DOCUMENT SEGMENT:
****************************************
Challenges need not become crises
Two stories from opposite sides of Georgia demonstrate, in different but hardly unconnected ways, a fundamental pay-now-or-pay-later principle of social costs — human as well as economic.
The first story is set right here in Columbus where, as staff writer Alva James-Johnson reported earlier this week, the latest in a group of accountability courts will be set up in Muscogee County, this one a Family Drug Court.
An almost quarter-million-dollar grant from the Annie E. Casey Foundation, the child-welfare nonprofit that compiles and publishes the annual Kids Count Data Book on the well-being (or otherwise) of America’s children, will enable Juvenile Drug Court Judge Warner Kennon to establish the new program.
Accountability courts, four of which are already in operation here, have proven to be among Georgia’s best alternatives to imprisonment for nonviolent offenders, both adult and juvenile. Indeed, one of the most impressive success stories of Gov. Nathan Deal’s two terms in office has been criminal justice reform, of which alternative sentencing laws passed by the General Assembly have been the major component.
****************************************
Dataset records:
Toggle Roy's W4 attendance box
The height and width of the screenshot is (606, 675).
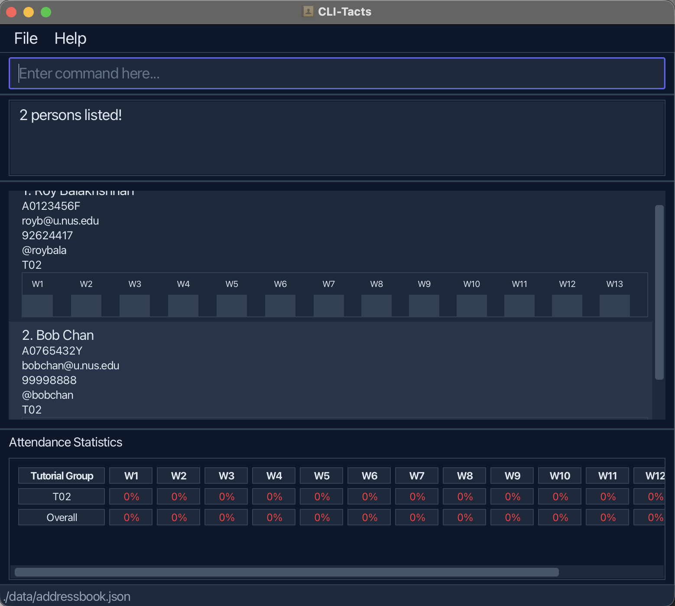point(183,306)
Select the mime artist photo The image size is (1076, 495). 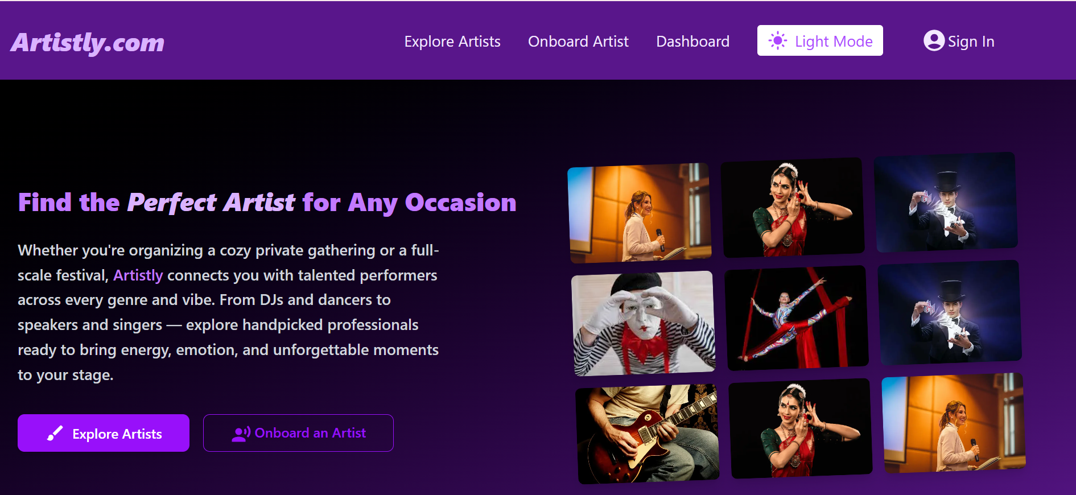click(643, 323)
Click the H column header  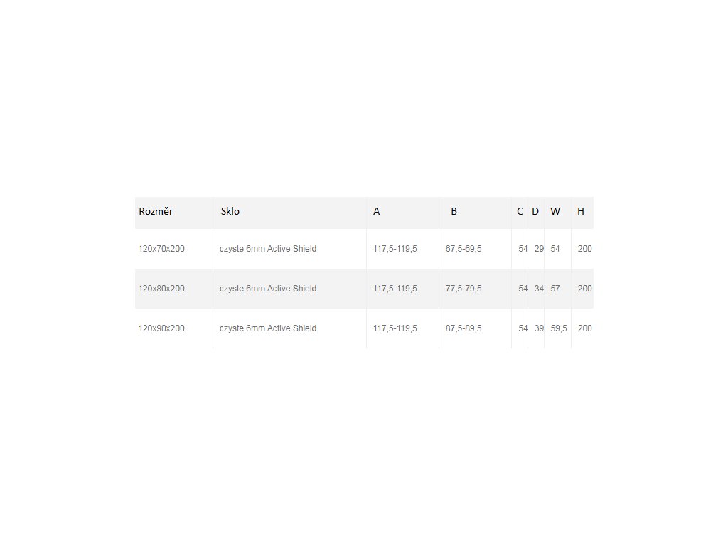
****************************************
WHAT YOU ARE ASKED TO DO: Write out the part of the text on accountability courts that opens with the words containing "An almost quarter-million-dollar" and closes with "the major component.", swapping "grant" for "award".

SOLUTION TO THE PROBLEM:
An almost quarter-million-dollar award from the Annie E. Casey Foundation, the child-welfare nonprofit that compiles and publishes the annual Kids Count Data Book on the well-being (or otherwise) of America’s children, will enable Juvenile Drug Court Judge Warner Kennon to establish the new program.
Accountability courts, four of which are already in operation here, have proven to be among Georgia’s best alternatives to imprisonment for nonviolent offenders, both adult and juvenile. Indeed, one of the most impressive success stories of Gov. Nathan Deal’s two terms in office has been criminal justice reform, of which alternative sentencing laws passed by the General Assembly have been the major component.